*Exercise description*
Repeat the data. Keep each line identical.

##### Given data #####

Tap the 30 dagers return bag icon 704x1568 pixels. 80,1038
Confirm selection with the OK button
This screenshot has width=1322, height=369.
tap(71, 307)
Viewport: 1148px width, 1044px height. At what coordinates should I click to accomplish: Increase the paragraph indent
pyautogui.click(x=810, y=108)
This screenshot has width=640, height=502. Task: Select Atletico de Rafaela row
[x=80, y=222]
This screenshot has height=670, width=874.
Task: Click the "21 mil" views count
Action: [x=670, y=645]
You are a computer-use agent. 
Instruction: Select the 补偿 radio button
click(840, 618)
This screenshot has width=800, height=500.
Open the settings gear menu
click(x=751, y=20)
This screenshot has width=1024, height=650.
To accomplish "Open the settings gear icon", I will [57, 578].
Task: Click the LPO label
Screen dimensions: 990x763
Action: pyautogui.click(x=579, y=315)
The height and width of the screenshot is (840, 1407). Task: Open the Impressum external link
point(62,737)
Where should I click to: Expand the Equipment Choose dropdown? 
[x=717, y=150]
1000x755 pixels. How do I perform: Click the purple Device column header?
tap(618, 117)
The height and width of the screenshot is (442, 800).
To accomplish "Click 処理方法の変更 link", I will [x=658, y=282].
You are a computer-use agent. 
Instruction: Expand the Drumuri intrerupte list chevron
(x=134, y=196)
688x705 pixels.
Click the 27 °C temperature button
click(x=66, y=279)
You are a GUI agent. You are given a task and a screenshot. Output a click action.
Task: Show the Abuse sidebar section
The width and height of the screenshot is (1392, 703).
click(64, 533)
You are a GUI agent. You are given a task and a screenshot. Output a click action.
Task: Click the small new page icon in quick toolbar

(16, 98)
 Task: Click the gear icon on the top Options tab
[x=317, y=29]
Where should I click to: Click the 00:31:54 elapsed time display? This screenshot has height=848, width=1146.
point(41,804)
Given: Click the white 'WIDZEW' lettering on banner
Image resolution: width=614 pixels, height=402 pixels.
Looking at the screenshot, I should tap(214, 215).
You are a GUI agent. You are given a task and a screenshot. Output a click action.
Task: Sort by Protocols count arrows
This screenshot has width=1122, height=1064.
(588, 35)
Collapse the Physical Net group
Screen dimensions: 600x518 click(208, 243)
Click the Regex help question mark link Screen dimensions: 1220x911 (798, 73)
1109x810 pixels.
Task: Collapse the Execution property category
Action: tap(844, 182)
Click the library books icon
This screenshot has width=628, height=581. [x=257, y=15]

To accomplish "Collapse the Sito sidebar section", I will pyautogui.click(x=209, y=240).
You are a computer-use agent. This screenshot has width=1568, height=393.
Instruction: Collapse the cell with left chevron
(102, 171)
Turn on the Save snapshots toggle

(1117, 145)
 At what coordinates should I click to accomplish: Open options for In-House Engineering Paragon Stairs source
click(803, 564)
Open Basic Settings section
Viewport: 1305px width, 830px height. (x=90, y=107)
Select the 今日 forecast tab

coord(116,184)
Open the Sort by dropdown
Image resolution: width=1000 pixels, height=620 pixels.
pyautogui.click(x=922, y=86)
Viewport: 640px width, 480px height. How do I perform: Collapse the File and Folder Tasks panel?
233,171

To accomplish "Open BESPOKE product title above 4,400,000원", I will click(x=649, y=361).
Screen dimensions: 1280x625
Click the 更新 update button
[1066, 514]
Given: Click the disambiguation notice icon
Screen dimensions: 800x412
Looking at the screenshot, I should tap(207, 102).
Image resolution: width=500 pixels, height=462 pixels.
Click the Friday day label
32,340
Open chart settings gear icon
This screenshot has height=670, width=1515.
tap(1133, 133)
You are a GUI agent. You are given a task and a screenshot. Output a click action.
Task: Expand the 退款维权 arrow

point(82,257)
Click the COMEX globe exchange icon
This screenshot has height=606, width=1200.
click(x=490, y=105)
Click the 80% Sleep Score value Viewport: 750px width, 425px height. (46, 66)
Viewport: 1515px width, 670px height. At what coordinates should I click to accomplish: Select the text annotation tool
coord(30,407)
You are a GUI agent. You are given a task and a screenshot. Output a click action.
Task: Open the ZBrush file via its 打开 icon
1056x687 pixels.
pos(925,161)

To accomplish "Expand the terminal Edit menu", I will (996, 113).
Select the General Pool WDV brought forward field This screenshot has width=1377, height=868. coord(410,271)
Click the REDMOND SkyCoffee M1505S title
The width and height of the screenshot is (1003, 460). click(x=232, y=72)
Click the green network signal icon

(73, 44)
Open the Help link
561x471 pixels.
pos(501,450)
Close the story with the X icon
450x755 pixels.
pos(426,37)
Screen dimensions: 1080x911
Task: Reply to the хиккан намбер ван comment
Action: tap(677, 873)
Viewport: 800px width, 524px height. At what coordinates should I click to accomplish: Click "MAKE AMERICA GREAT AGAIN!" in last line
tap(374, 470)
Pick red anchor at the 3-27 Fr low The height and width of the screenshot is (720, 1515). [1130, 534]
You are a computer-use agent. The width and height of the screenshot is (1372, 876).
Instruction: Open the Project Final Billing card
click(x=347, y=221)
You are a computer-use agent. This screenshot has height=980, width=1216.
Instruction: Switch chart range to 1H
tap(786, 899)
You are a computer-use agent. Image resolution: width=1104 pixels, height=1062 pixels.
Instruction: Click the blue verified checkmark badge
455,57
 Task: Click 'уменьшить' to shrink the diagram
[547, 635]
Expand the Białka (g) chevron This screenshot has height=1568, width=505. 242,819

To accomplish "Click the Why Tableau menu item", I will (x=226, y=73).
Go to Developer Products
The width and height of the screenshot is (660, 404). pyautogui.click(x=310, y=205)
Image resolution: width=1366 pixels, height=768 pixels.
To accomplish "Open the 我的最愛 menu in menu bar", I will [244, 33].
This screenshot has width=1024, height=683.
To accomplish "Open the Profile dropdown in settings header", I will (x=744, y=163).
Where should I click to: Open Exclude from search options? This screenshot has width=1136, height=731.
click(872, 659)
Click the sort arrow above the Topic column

#####

*Answer below*
Tap the 30 dagers return bag icon 704x1568 pixels. 80,1038
Confirm selection with the OK button
This screenshot has width=1322, height=369.
tap(71, 307)
Viewport: 1148px width, 1044px height. At what coordinates should I click to accomplish: Increase the paragraph indent
pyautogui.click(x=810, y=108)
This screenshot has width=640, height=502. Task: Select Atletico de Rafaela row
[x=80, y=222]
This screenshot has height=670, width=874.
Task: Click the "21 mil" views count
Action: [x=670, y=645]
You are a computer-use agent. 
Instruction: Select the 补偿 radio button
click(840, 618)
This screenshot has width=800, height=500.
Open the settings gear menu
click(x=751, y=20)
This screenshot has width=1024, height=650.
To accomplish "Open the settings gear icon", I will [57, 578].
Task: Click the LPO label
Screen dimensions: 990x763
Action: pyautogui.click(x=579, y=315)
The height and width of the screenshot is (840, 1407). Task: Open the Impressum external link
point(62,737)
Where should I click to: Expand the Equipment Choose dropdown? 
[x=717, y=150]
1000x755 pixels. How do I perform: Click the purple Device column header?
tap(618, 117)
The height and width of the screenshot is (442, 800).
To accomplish "Click 処理方法の変更 link", I will [x=658, y=282].
You are a computer-use agent. 
Instruction: Expand the Drumuri intrerupte list chevron
(x=134, y=196)
688x705 pixels.
Click the 27 °C temperature button
click(x=66, y=279)
You are a GUI agent. You are given a task and a screenshot. Output a click action.
Task: Show the Abuse sidebar section
The width and height of the screenshot is (1392, 703).
click(64, 533)
You are a GUI agent. You are given a task and a screenshot. Output a click action.
Task: Click the small new page icon in quick toolbar

(16, 98)
 Task: Click the gear icon on the top Options tab
[x=317, y=29]
Where should I click to: Click the 00:31:54 elapsed time display? This screenshot has height=848, width=1146.
point(41,804)
Given: Click the white 'WIDZEW' lettering on banner
Image resolution: width=614 pixels, height=402 pixels.
Looking at the screenshot, I should tap(214, 215).
You are a GUI agent. You are given a task and a screenshot. Output a click action.
Task: Sort by Protocols count arrows
This screenshot has width=1122, height=1064.
(588, 35)
Collapse the Physical Net group
Screen dimensions: 600x518 click(208, 243)
Click the Regex help question mark link Screen dimensions: 1220x911 (798, 73)
1109x810 pixels.
Task: Collapse the Execution property category
Action: tap(844, 182)
Click the library books icon
This screenshot has width=628, height=581. [x=257, y=15]

To accomplish "Collapse the Sito sidebar section", I will pyautogui.click(x=209, y=240).
You are a computer-use agent. This screenshot has width=1568, height=393.
Instruction: Collapse the cell with left chevron
(102, 171)
Turn on the Save snapshots toggle

(1117, 145)
 At what coordinates should I click to accomplish: Open options for In-House Engineering Paragon Stairs source
click(803, 564)
Open Basic Settings section
Viewport: 1305px width, 830px height. (x=90, y=107)
Select the 今日 forecast tab

coord(116,184)
Open the Sort by dropdown
Image resolution: width=1000 pixels, height=620 pixels.
pyautogui.click(x=922, y=86)
Viewport: 640px width, 480px height. How do I perform: Collapse the File and Folder Tasks panel?
233,171

To accomplish "Open BESPOKE product title above 4,400,000원", I will click(x=649, y=361).
Screen dimensions: 1280x625
Click the 更新 update button
[1066, 514]
Given: Click the disambiguation notice icon
Screen dimensions: 800x412
Looking at the screenshot, I should tap(207, 102).
Image resolution: width=500 pixels, height=462 pixels.
Click the Friday day label
32,340
Open chart settings gear icon
This screenshot has height=670, width=1515.
tap(1133, 133)
You are a GUI agent. You are given a task and a screenshot. Output a click action.
Task: Expand the 退款维权 arrow

point(82,257)
Click the COMEX globe exchange icon
This screenshot has height=606, width=1200.
click(x=490, y=105)
Click the 80% Sleep Score value Viewport: 750px width, 425px height. (46, 66)
Viewport: 1515px width, 670px height. At what coordinates should I click to accomplish: Select the text annotation tool
coord(30,407)
You are a GUI agent. You are given a task and a screenshot. Output a click action.
Task: Open the ZBrush file via its 打开 icon
1056x687 pixels.
pos(925,161)

To accomplish "Expand the terminal Edit menu", I will (996, 113).
Select the General Pool WDV brought forward field This screenshot has width=1377, height=868. coord(410,271)
Click the REDMOND SkyCoffee M1505S title
The width and height of the screenshot is (1003, 460). click(x=232, y=72)
Click the green network signal icon

(73, 44)
Open the Help link
561x471 pixels.
pos(501,450)
Close the story with the X icon
450x755 pixels.
pos(426,37)
Screen dimensions: 1080x911
Task: Reply to the хиккан намбер ван comment
Action: tap(677, 873)
Viewport: 800px width, 524px height. At what coordinates should I click to accomplish: Click "MAKE AMERICA GREAT AGAIN!" in last line
tap(374, 470)
Pick red anchor at the 3-27 Fr low The height and width of the screenshot is (720, 1515). [1130, 534]
You are a computer-use agent. The width and height of the screenshot is (1372, 876).
Instruction: Open the Project Final Billing card
click(x=347, y=221)
You are a computer-use agent. This screenshot has height=980, width=1216.
Instruction: Switch chart range to 1H
tap(786, 899)
You are a computer-use agent. Image resolution: width=1104 pixels, height=1062 pixels.
Instruction: Click the blue verified checkmark badge
455,57
 Task: Click 'уменьшить' to shrink the diagram
[547, 635]
Expand the Białka (g) chevron This screenshot has height=1568, width=505. 242,819

To accomplish "Click the Why Tableau menu item", I will (x=226, y=73).
Go to Developer Products
The width and height of the screenshot is (660, 404). pyautogui.click(x=310, y=205)
Image resolution: width=1366 pixels, height=768 pixels.
To accomplish "Open the 我的最愛 menu in menu bar", I will [244, 33].
This screenshot has width=1024, height=683.
To accomplish "Open the Profile dropdown in settings header", I will (x=744, y=163).
Where should I click to: Open Exclude from search options? This screenshot has width=1136, height=731.
click(872, 659)
Click the sort arrow above the Topic column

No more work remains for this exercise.